For instance, to visualize the relationship between blood pressure and cholesterol levels:
# Create a scatter plot for blood pressure and cholesterol
import pandas as pd
import random
import seaborn as sns
import matplotlib.pyplot as plt
# Sample medical conditions
conditions = ['Diabetes', 'Hypertension', 'Asthma', 'Migraine', 'Arthritis']
# Generate fake data
data = {
'blood_pressure': [random.randint(70, 180) for _ in range(1000)],
'cholesterol': [random.randint(150, 300) for _ in range(1000)],
'medical_condition': [random.choice(conditions) for _ in range(1000)]
}
# Convert the data dictionary to a pandas DataFrame
df = pd.DataFrame(data)
# Create the scatter plot
plt.figure(figsize=(10, 6))
sns.scatterplot(data=df, x='blood_pressure', y='cholesterol', hue='medical_condition', palette='Set1')
plt.xlabel('Blood Pressure')
plt.ylabel('Cholesterol')
plt.title('Relationship between Blood Pressure and Cholesterol')
plt.tight_layout()
plt.show()
Visualizing Time Series Data
Time series data is common in healthcare, such as patient vitals recorded over time.

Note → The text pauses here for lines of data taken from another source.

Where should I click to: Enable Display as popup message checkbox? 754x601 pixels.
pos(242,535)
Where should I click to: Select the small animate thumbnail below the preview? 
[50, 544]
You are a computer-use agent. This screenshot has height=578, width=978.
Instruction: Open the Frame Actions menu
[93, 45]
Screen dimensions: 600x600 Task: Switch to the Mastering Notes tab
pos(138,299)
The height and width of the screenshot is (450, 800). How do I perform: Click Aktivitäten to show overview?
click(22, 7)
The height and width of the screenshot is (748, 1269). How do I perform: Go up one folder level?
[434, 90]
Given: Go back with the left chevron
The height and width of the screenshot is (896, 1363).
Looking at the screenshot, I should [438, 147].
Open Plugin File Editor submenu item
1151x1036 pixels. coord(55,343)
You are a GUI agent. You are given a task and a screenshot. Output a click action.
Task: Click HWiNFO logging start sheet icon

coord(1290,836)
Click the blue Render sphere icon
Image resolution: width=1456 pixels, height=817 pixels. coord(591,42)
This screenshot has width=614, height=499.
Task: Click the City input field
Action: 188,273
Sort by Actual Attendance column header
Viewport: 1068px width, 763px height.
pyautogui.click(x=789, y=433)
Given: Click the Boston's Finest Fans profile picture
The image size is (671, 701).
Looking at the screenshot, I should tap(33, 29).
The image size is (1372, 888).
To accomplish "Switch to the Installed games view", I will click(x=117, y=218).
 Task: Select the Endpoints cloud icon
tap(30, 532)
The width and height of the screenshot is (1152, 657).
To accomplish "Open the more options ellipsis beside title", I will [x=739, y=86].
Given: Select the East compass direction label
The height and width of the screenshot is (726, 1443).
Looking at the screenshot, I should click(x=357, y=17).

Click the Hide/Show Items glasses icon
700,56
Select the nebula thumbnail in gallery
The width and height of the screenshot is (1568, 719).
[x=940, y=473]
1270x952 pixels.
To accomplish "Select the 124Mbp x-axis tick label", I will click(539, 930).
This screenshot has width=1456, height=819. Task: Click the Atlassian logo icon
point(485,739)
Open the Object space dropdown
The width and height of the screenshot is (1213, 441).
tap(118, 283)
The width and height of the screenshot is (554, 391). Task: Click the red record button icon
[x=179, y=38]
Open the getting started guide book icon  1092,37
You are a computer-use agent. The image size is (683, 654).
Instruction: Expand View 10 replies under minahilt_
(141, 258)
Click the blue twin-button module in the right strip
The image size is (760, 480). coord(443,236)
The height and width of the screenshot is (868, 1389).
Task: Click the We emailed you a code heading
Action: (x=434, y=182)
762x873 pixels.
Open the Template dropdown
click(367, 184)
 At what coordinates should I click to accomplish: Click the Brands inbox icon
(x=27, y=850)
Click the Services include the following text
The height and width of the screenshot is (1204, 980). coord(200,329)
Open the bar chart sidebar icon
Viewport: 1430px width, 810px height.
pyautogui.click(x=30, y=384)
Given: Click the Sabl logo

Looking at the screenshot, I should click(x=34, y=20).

Line plots and area plots are suitable for visualizing temporal trends.
For example, to visualize the change in glucose levels over time:
import pandas as pd
import random
import seaborn as sns
import matplotlib.pyplot as plt
# Generate date range for a month
date_range = pd.date_range(start="2023-01-01", end="2023-01-31", freq="D")
# Generate glucose levels, adding some randomness to simulate real-world variations
base_glucose = 120
glucose_level = [(base_glucose + random.randint(-15, 15)) for _ in range(len(date_range))]
# Create the DataFrame
df = pd.DataFrame({
'timestamp': date_range,
'glucose_level': glucose_level
})
# Create the line plot
plt.figure(figsize=(12, 6))
sns.lineplot(data=df, x='timestamp', y='glucose_level', marker='o', color='purple')
plt.xlabel('Timestamp')
plt.ylabel('Glucose Level')
plt.title('Change in Glucose Levels over Time')
plt.xticks(rotation=45)
plt.tight_layout()
plt.show()
By applying these visualization techniques, you can better understand patterns, trends, and relationships within your health data, leading to meaningful insights for clinical decision-making and research.